Now that we’ve established the cultural climate, let’s chat about the Christmas context. Christmas is a big deal in Spain (secular city-state be damned) and works perfectly for co-opting the Nativity (homogenized from the pagan winter solstice celebration Yule) for the prophesied Antichrist to mock the Catholic faith. Americans experienced a similar cultural reinvention and assimilation in the 1930s via Coca-Cola. Our current perception of Santa Clause and Christmas was largely informed by an ad campaign designed to spike slumping soda sales during colder winter months. Think of our present-day conception of Old Saint Nicholas in a red hat and coat with white trim and black boots. Those are Coke colors! Now, I’m not accusing Coca-Cola of being the devil, but this is certainly a detail worth noting and one can’t help but make the comparison. Soda also plays an important part in the story of EL DÍA DE LA BESTIA with a damn thrilling action set piece atop a giant neon Schweppes sign in which our protagonists dangle from. That’s Schweppervescence!

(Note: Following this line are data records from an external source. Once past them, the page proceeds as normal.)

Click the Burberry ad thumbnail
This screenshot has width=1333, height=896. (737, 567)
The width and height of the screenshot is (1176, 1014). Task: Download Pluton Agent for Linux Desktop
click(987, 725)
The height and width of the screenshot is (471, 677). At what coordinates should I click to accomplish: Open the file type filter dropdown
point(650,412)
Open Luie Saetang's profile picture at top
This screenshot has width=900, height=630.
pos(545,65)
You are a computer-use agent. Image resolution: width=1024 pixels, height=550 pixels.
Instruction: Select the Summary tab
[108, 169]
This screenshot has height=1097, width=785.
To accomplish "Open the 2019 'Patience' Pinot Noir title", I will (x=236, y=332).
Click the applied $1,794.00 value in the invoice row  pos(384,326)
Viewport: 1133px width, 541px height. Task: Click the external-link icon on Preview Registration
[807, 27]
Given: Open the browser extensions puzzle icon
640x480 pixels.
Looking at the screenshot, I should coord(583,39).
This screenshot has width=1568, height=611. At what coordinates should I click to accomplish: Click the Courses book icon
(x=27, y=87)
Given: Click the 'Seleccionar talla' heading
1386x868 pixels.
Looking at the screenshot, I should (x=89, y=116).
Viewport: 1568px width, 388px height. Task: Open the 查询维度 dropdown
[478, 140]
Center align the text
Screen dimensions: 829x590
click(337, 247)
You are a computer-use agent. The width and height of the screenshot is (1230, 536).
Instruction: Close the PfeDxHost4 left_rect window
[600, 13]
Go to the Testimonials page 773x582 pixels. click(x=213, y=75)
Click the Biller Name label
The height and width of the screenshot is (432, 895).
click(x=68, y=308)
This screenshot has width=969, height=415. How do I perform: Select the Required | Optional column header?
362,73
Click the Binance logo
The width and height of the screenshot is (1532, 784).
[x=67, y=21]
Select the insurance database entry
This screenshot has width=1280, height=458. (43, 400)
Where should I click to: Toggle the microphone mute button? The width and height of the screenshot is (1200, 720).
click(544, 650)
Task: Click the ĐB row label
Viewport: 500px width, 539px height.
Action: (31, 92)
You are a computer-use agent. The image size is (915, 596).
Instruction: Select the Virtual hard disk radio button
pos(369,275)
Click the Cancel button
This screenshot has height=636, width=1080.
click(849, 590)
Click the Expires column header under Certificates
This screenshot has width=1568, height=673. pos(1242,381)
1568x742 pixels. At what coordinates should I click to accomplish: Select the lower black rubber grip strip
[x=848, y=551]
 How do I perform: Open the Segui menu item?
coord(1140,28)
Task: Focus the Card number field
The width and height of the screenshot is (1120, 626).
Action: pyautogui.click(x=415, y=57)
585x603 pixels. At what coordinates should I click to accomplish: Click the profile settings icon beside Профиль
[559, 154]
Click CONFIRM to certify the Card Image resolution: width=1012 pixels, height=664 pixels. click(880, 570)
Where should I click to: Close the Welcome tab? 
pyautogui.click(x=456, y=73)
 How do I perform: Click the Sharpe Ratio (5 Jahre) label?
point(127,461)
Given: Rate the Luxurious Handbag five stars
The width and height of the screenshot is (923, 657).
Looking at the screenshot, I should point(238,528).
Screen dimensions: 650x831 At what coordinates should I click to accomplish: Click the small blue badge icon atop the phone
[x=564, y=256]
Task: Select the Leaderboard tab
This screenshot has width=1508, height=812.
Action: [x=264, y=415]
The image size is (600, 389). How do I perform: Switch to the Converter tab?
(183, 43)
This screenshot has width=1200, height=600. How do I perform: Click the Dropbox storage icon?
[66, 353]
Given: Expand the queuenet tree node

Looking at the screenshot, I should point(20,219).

Fast forward a few years and what multi-national soda conglomerate would sponsor a big budget push to bring Marvel Comic’s Spider-Man to silver screen? Why none other than Cadbury Schweppes, of course. Parent corporation for product-placed Dr Pepper and newly acquired by The Coca-Cola Company in 1999. And who should sit in the director’s chair to bring Ol’ Webhead to life in living color? You guessed it: Samuel Marshall Raimi.
“Ok, you’ve made your point. We’ll run with it! Now will you stop sending me pictures of Julia Roberts in a thong and get me a damn decent photo of that menace Spider-Man!”
I nod enthusiastically. “Right away, chief!”
As a postscript I feel compelled to disclose that the final draft of this piece was completed during our regularly scheduled rapture which never came like a Grubhub order canceled only after it was too late to order from somewhere else.